Thursday, June 13, 2013

Head Vs Heart

A few weeks ago, I wrote about the gremlin that lives inside my head, and how I deal with that. If that sentence confused you or freaked you out or made you in any way curious, you can read about that here.  I thought I'd do a follow up post, because it's a topic that seems to be reoccurring in my life, as well as others I've talked to who deal with mental health conditions (and to be honest, probably a good number of people who do not have diagnosed conditions).

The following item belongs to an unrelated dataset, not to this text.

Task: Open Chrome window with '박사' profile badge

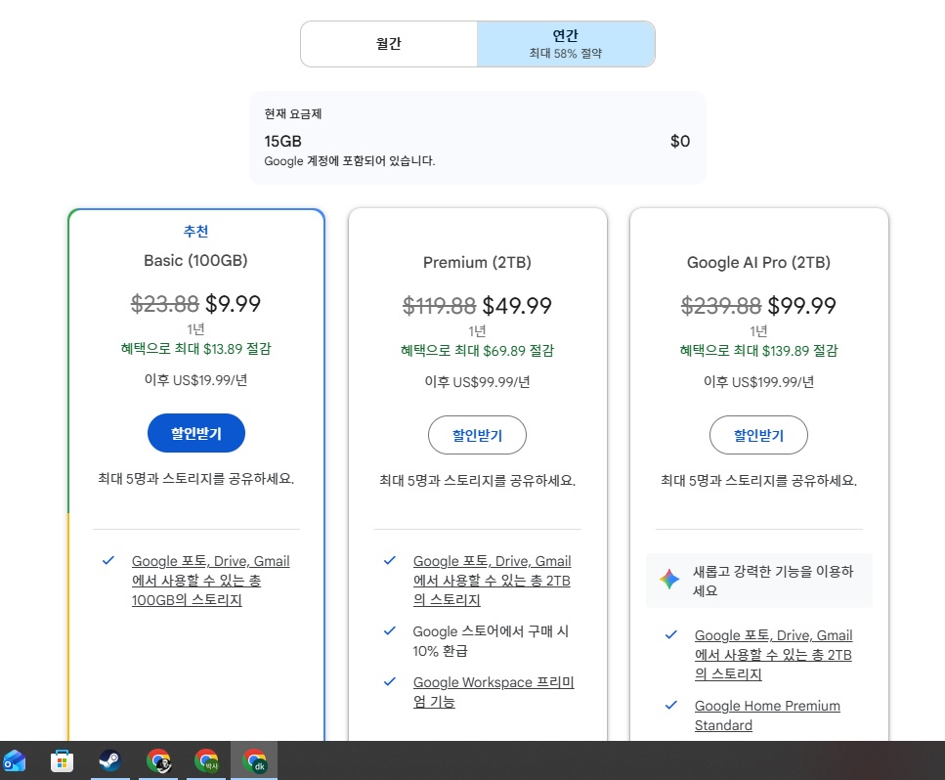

With cyclothymia, I deal with the constant battle of opposing self-talk between my head and my heart. In the general population, the brain is traditionally seen as the logical side, whereas the heart is viewed as the emotional, often less reasonable side. What if, though, everything were reversed? What if your brain liked to play tricks on you... like telling you that you're no good at something when you are in fact talented? Or telling you that people don't like you when you have a big circle of friends and loved ones? This is a struggle that I face, and I would venture to guess this is quite true of a lot of people with mood cycling, as well as anxiety, panic, and depressive disorders. It's also probably rather accurate for those who are not diagnosed, yet battle low confidence and low self-esteem. 

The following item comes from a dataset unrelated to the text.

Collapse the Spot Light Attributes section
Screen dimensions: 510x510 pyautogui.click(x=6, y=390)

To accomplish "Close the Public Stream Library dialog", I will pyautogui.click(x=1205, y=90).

In this case, how do you sort fact from fiction? For me, the answer is quite simple. My heart almost always wins the battle with the brain. My brain requires medication in order to function "normally". And I mean that in the purest form. My brain doesn't work the way that others' do.  My brain is more porous, figuratively speaking. It often listens only to the negative. It soaks up others' thoughts that counteract my own opinions and beliefs of myself.  It generally sees only black and white. It's not happy with logical reasoning because quite frankly, that logical reasoning isn't always all that logical in my world. It's cautious. It would be content to live this life carefully, hedging every bet just so that "I don't mess up".  My brain is tends to think that its own shadow is that of a predator.  Furthermore, depending on what type of cycle I'm in, it sometimes seems to want me to fail. Quite frankly, I don't trust my brain at times. I feel it often lies to me, or at best, withholds some truth. 

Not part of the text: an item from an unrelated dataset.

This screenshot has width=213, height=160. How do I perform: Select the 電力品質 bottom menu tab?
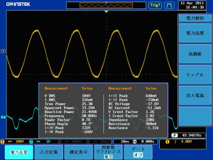pyautogui.click(x=19, y=152)
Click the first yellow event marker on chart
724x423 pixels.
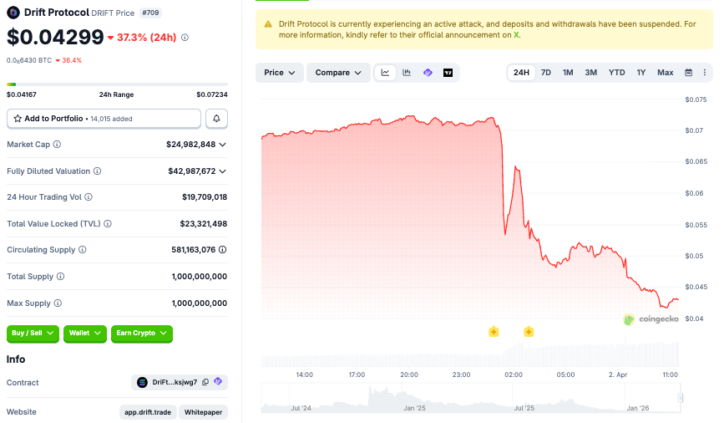pyautogui.click(x=494, y=332)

My heart, on the other hand, does not. I know that my heart is genuine, and accurate, and not playing tricks on me. My heart is brave and courageous. It will not let me lie on my deathbed and look back and say "I wish I had..." or "I regret that I didn't...".  My heart knows when I'm really good at something, and encourages me instead of trying to scare me off. It recognizes the good people in my life instead of making me feel lonely. I trust my heart. Which I know is counterintuitive for most people. For many, their heart is a place of emotion, which can mean joy or hurt or fear or confusion, instead of good old reliable logic. For me though, that is all logic. The stuff my brain tells me can sometimes be a whole lot of BS. The stuff my heart tells me, that's real and to me, "logical" in the sense that it's trustworthy, and it makes sense. My brain can be a saboteur who tries to prevent me from taking risks and following dreams. My heart knows me better, and knows I'd be sorry down the road if I let my brain win. 

Of course I'm sure you can think of examples in which the brain is more accurate. Common place thoughts of the brain like "the milk is curdling, I probably shouldn't drink it" are probably pretty reliable, because in that instance you're using the brain for exactly what it's for - factual information. But major life decisions, ones that generally contribute to my happiness or lack thereof, those I assign the heart. It's different for everyone I'm sure. For me,  I'm slowly and surely learning to give less control to the gremlin in my brain, and more to that part of me that I know I can trust. I can say that in doing so, I'm much happier. 

This post has been written as part of the I AM WOMAN 30 Day Blog and LinkedIn Challenge


  1. Maya, this is really a nice piece of writing. Keep up the good work.

    1. Thank you! I'm glad you enjoyed it.